> _Entries provided_
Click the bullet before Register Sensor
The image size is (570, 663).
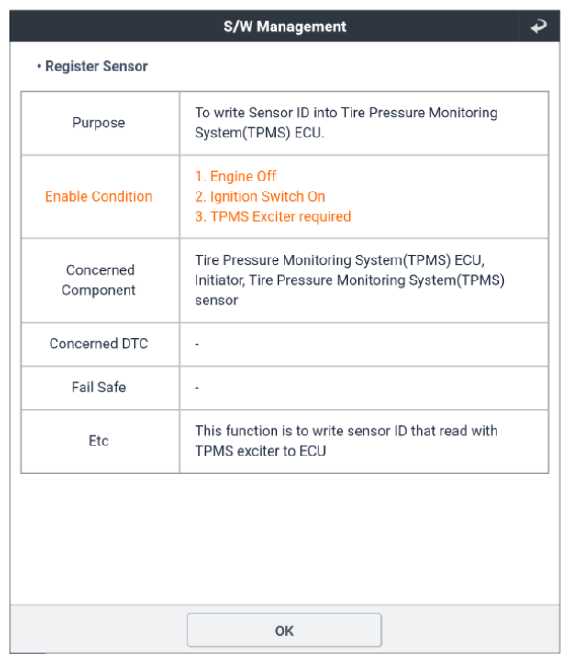[x=39, y=66]
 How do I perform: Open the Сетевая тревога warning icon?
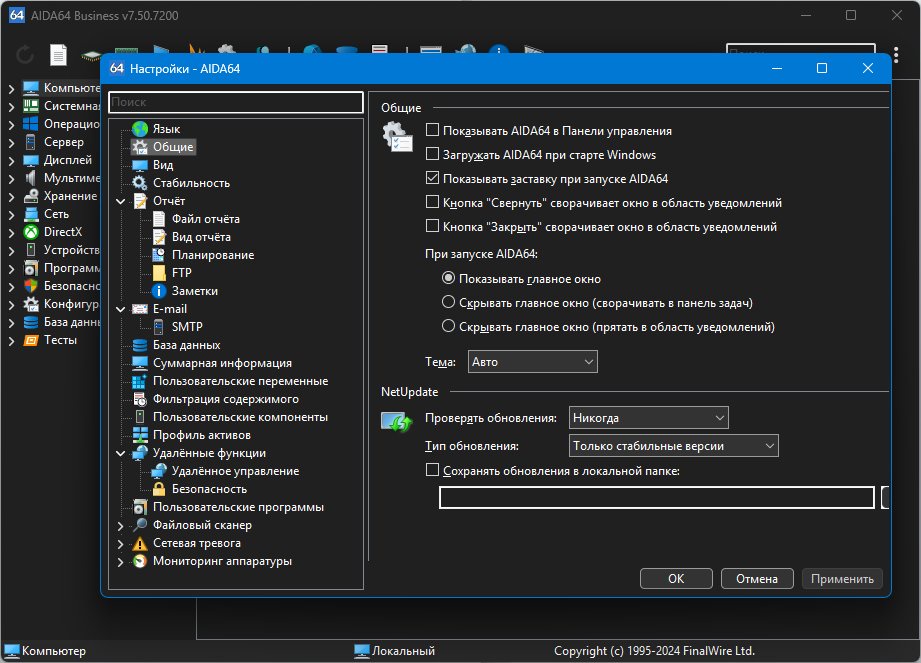point(140,543)
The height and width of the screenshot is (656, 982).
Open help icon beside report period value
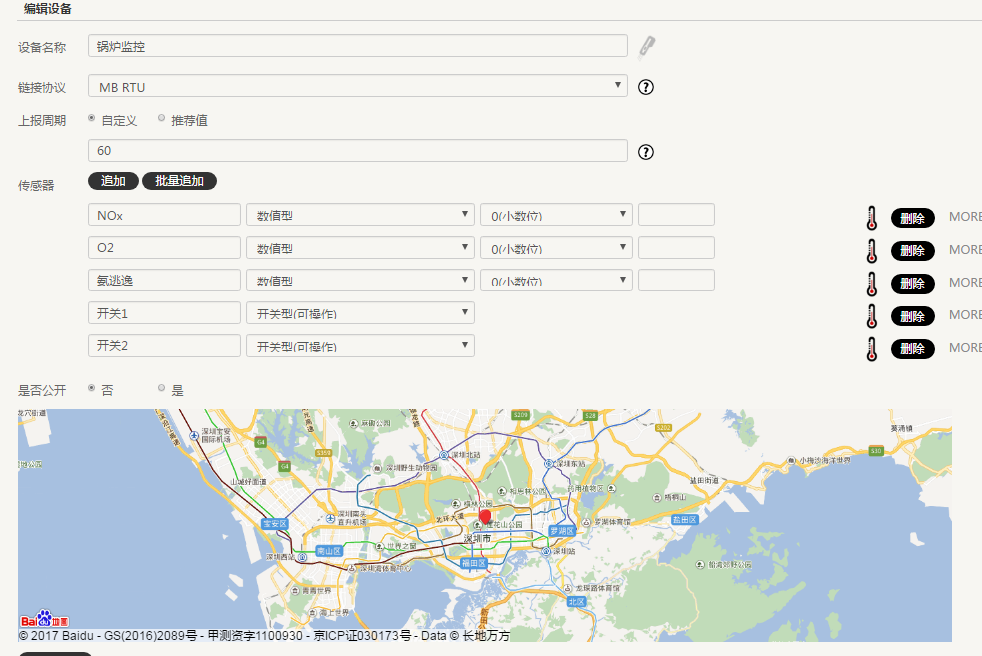click(646, 152)
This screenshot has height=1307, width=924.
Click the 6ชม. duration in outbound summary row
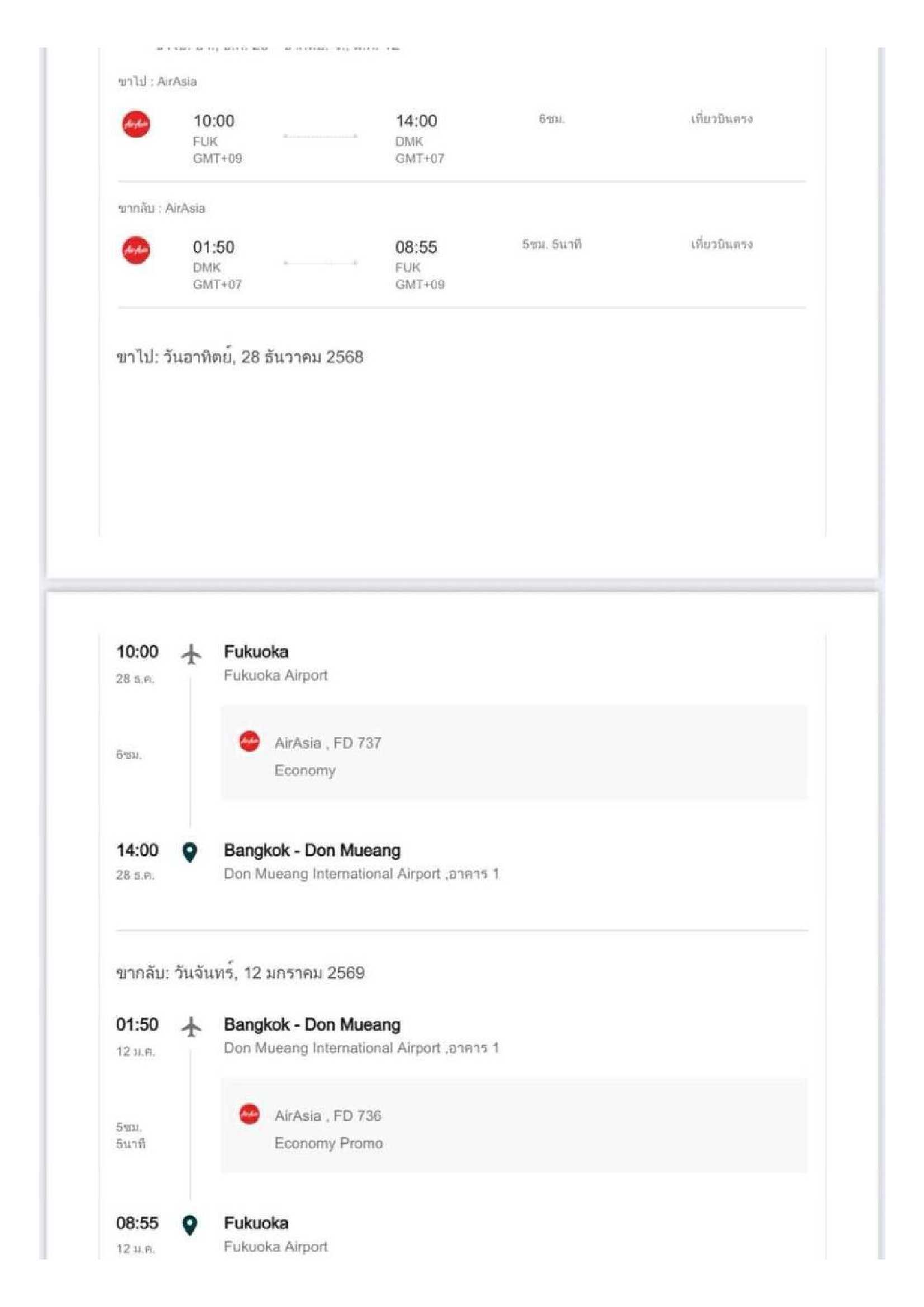tap(551, 119)
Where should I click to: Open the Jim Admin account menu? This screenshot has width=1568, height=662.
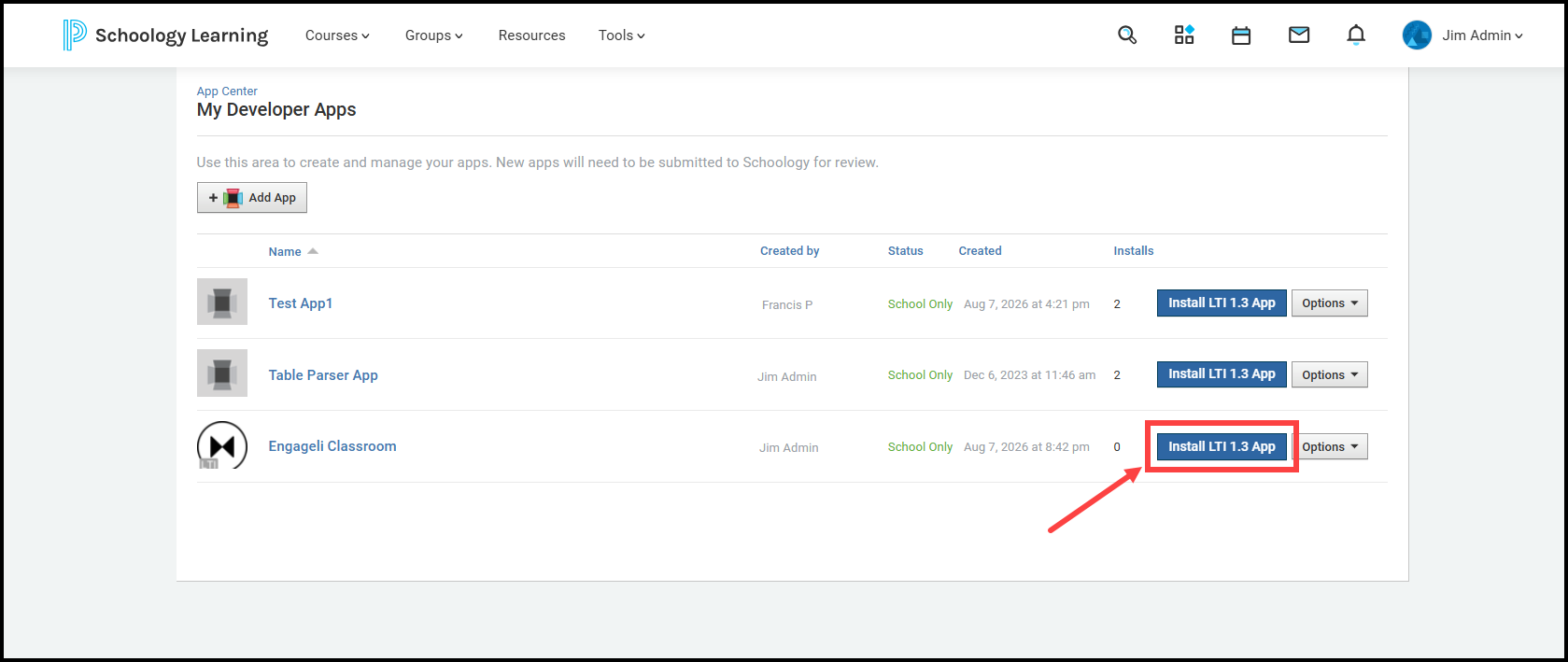pos(1463,35)
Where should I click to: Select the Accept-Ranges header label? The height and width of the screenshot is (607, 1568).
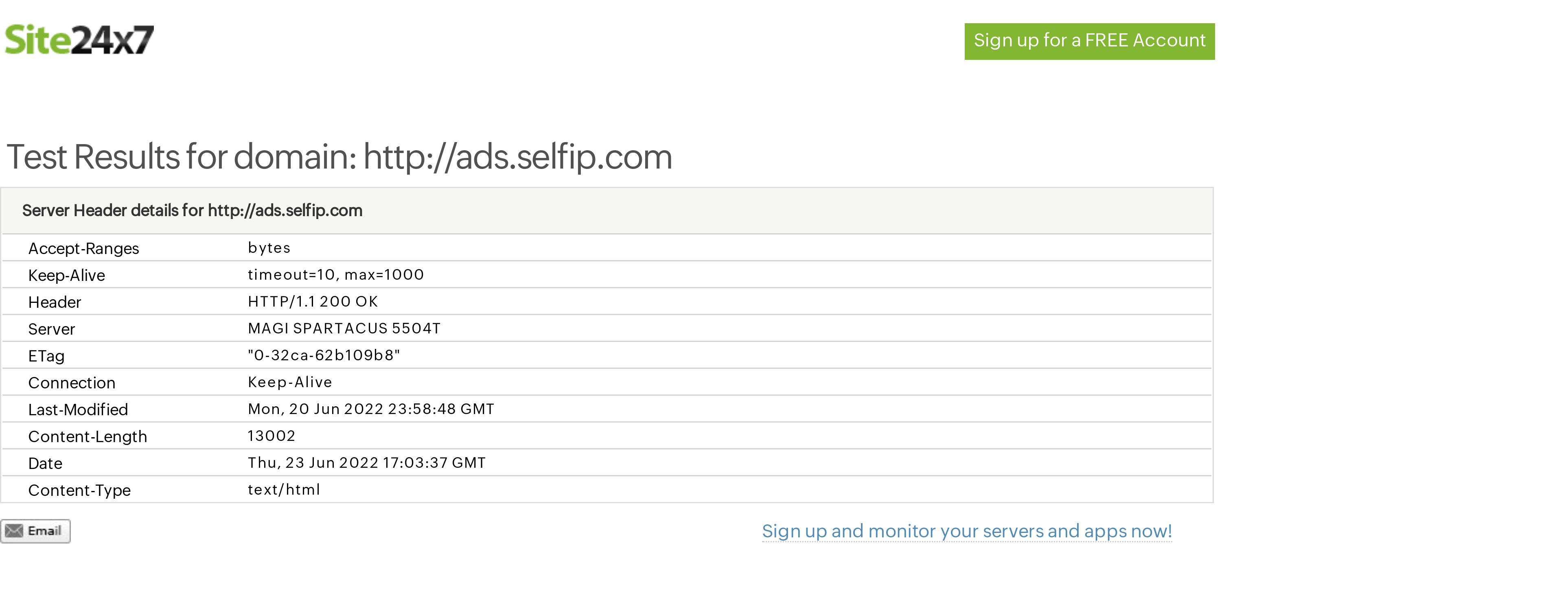83,248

> _Goal of the exercise_
Only what runs from the line holding "Open help icon beside report period value" through the end of the entries above is to be given again, exactly, with every picture omitted.

> _Exercise answer_
Open help icon beside report period value
click(646, 152)
This screenshot has height=1307, width=924.
Click the 6ชม. duration in outbound summary row
tap(551, 119)
Where should I click to: Open the Jim Admin account menu? This screenshot has width=1568, height=662.
pos(1463,35)
Where should I click to: Select the Accept-Ranges header label? The height and width of the screenshot is (607, 1568).
83,248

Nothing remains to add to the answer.